RUBANDA: They are protesting the decision by the National Environmental Authority (NEA) to stop the construction of an artemether processing plant in a wetland that is very important to the health of the people in the area.
It comes a day after NEMA directed VISPA Botanicals Limited to stop all activities in a wetland in Bubare Town Council along the Kabale-Kisoro road. The environmental body intervened after two district councillors complained to the authorities that Savan Nayankumar, the proprietor of VISPA Botanicals Limited, was accused of setting up the plant in a wetland.
In a March 7, 2022, letter, Barirega Akankwasa, the Executive Director of NEMA, accused Nayankumar of draining a wetland to establish a factory without approval from NEMA, contrary to section 157 of the National Environment Act No.5 of 2019.
According to Rubanda district authorities, the land in question measures about two acres and belongs to Edith Rubereti, a resident of the same area who holds a freehold land title in her late husband’s name. Rubanda LC 5 Chairperson, Stephen Ampeire Kasyaba, says that the contested area was never demarcated as a wetland, which explains their decision to allow the investor to construct the processing plant there.
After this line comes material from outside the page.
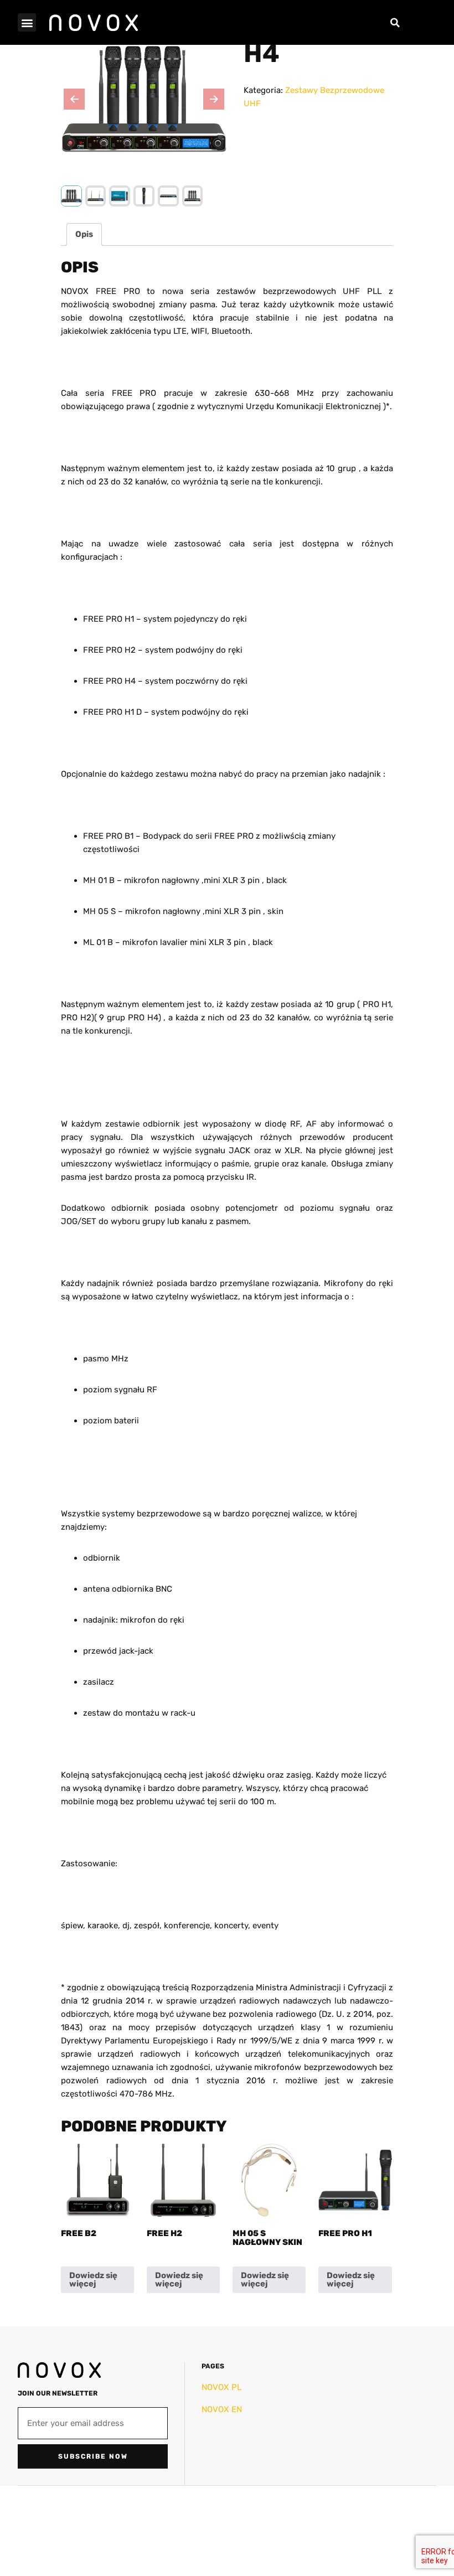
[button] (27, 22)
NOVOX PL (221, 2387)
He explains that the investor assured them that the plant would not pose any danger to the environment, such as air pollution, since it would have no serious gas emissions and would only be involved in drying the Artemether, which doesn’t require sophisticated machinery.
Kasyaba also noted that the processing plant would employ about 2000 people, and the least paid would be the casual labourers earning between 7000 and 10,000 shillings daily. Without revealing names, Kasyaba also accused two district councillors who petitioned NEMA of expressing support for the government’s plan of evicting people from Rubanda wetlands, yet it’s the only viable agricultural land available in the district.
Wilfred Arinda Nsheeka, the Rubanda LC 5 Youth Councillor, says that he conducted inquiries about the land in question and found out that it was not a wetland. He claimed that some councillors opposed to development were being used to sabotage the investor at the expense of the locals.
Isa Muhumuza, the Chairperson of the People Living with Disabilities-PWDs, questioned NEMA’s intention of writing to the investor without consulting district authorities on how the investor obtained permission to start construction works on the land in question.
Locals of Bubare Town Council are also protesting NEMA’s orders to stop the processing plant. Several hotel owners, including Demitori Niwahanga, Phionah Kyakunzire, and Eunice Tumwebemeze, told our reporter that they are now unable to sell food items they had bought for more than 120 construction workers who worked on the project.
Edith Rubereti, the owner of the land in question, told URN that she holds a freehold title that she acquired in 1972. She says that she transferred the land title from her late husband’s name to her own in 2021.
She dismissed claims that the place was a wetland, adding that before they gave out the land for construction, the investor consulted the land offices in Mbarara and Kampala to confirm that it wasn’t a wetland. In this story, Nayankumar hasn’t said anything because all of his known phone numbers were not working at the time this storey was being written.